BEGIN Listed entries

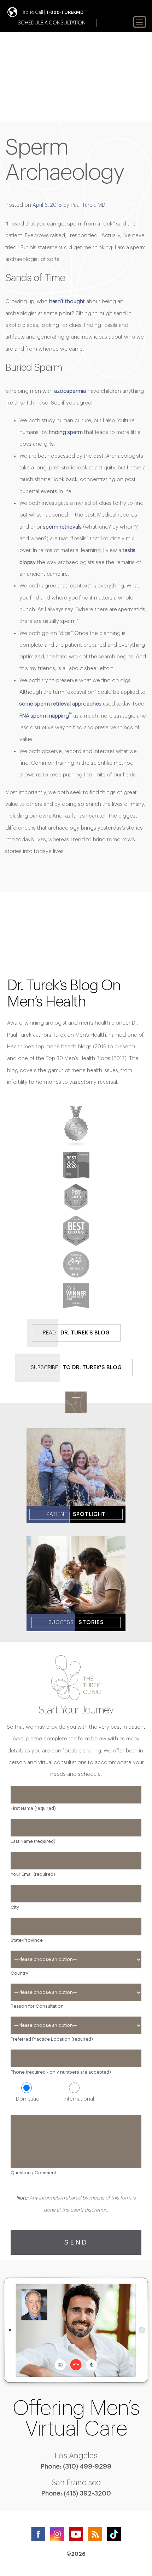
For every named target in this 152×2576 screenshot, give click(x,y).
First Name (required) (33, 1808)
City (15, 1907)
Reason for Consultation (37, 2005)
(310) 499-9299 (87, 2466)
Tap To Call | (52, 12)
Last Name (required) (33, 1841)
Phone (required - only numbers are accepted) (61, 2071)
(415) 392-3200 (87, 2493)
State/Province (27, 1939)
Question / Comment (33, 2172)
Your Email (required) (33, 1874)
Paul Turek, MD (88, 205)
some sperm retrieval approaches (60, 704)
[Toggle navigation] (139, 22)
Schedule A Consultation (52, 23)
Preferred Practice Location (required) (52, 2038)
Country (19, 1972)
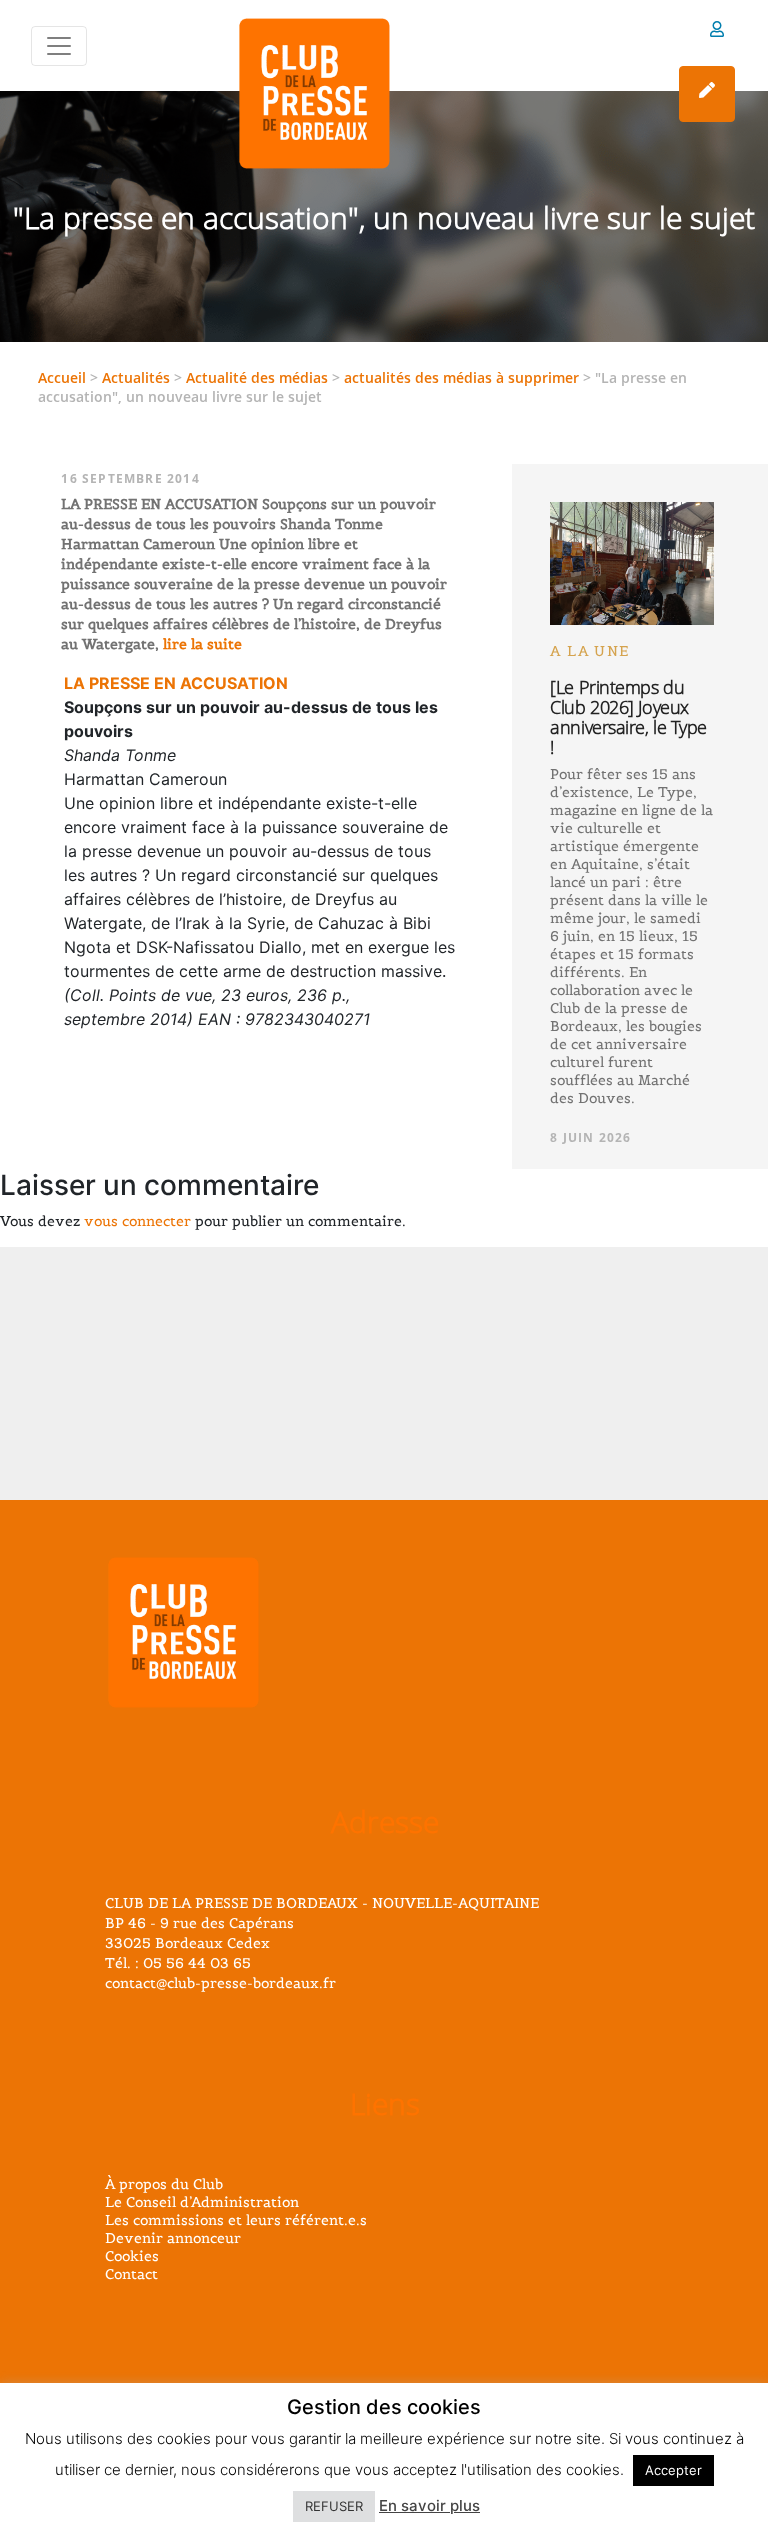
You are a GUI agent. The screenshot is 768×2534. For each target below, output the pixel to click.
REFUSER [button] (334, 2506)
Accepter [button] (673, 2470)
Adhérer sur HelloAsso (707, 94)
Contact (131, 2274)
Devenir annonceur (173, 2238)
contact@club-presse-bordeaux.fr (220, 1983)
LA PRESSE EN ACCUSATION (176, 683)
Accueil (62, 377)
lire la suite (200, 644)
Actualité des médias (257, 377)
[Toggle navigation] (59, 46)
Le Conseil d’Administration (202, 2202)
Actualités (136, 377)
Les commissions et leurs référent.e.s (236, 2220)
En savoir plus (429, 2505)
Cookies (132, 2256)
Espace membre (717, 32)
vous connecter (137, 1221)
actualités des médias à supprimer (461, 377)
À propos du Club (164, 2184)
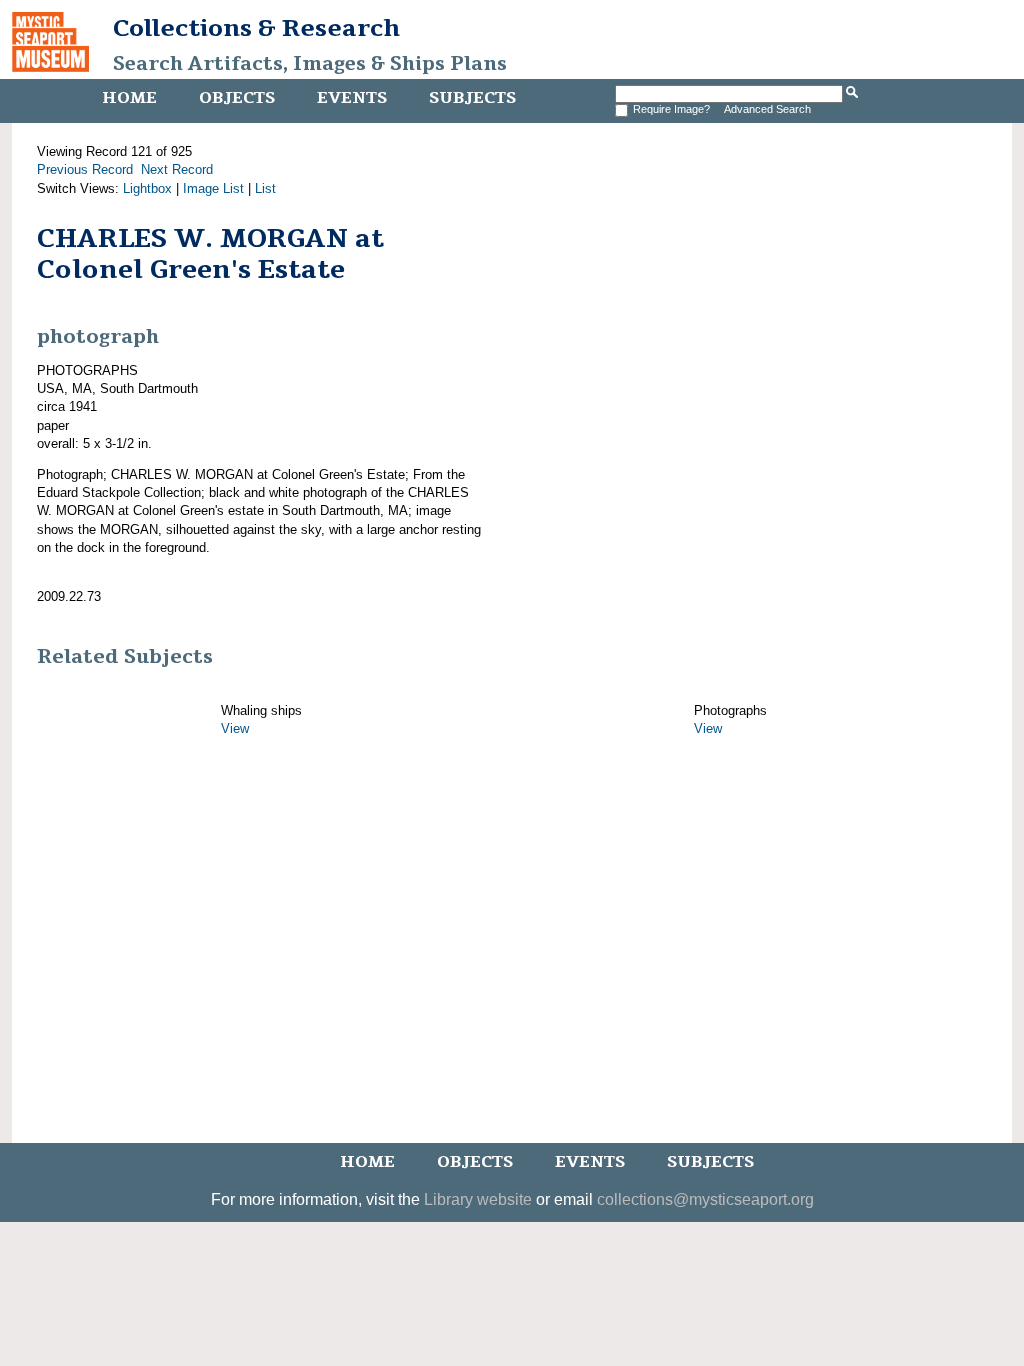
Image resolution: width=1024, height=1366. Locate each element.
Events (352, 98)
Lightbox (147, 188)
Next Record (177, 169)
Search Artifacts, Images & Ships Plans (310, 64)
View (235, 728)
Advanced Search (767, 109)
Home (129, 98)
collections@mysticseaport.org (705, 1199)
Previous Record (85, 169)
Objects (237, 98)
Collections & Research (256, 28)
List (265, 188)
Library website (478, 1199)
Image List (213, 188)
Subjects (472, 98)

END Listed entries

**To do:** Apart from the pictures, set down all the entries above exactly.

**Task output:**
For every named target in this 152×2576 screenshot, give click(x,y).
First Name (required) (33, 1808)
City (15, 1907)
Reason for Consultation (37, 2005)
(310) 499-9299 (87, 2466)
Tap To Call | (52, 12)
Last Name (required) (33, 1841)
Phone (required - only numbers are accepted) (61, 2071)
(415) 392-3200 (87, 2493)
State/Province (27, 1939)
Question / Comment (33, 2172)
Your Email (required) (33, 1874)
Paul Turek, MD (88, 205)
some sperm retrieval approaches (60, 704)
[Toggle navigation] (139, 22)
Schedule A Consultation (52, 23)
Preferred Practice Location (required) (52, 2038)
Country (19, 1972)
You are a GUI agent. The screenshot is 768×2534. For each target below, output the pixel to click.
REFUSER [button] (334, 2506)
Accepter [button] (673, 2470)
Adhérer sur HelloAsso (707, 94)
Contact (131, 2274)
Devenir annonceur (173, 2238)
contact@club-presse-bordeaux.fr (220, 1983)
LA PRESSE EN ACCUSATION (176, 683)
Accueil (62, 377)
lire la suite (200, 644)
Actualité des médias (257, 377)
[Toggle navigation] (59, 46)
Le Conseil d’Administration (202, 2202)
Actualités (136, 377)
Les commissions et leurs référent.e.s (236, 2220)
En savoir plus (429, 2505)
Cookies (132, 2256)
Espace membre (717, 32)
vous connecter (137, 1221)
actualités des médias à supprimer (461, 377)
À propos du Club (164, 2184)
Image resolution: width=1024, height=1366. Locate each element.
Events (352, 98)
Lightbox (147, 188)
Next Record (177, 169)
Search Artifacts, Images & Ships Plans (310, 64)
View (235, 728)
Advanced Search (767, 109)
Home (129, 98)
collections@mysticseaport.org (705, 1199)
Previous Record (85, 169)
Objects (237, 98)
Collections & Research (256, 28)
List (265, 188)
Library website (478, 1199)
Image List (213, 188)
Subjects (472, 98)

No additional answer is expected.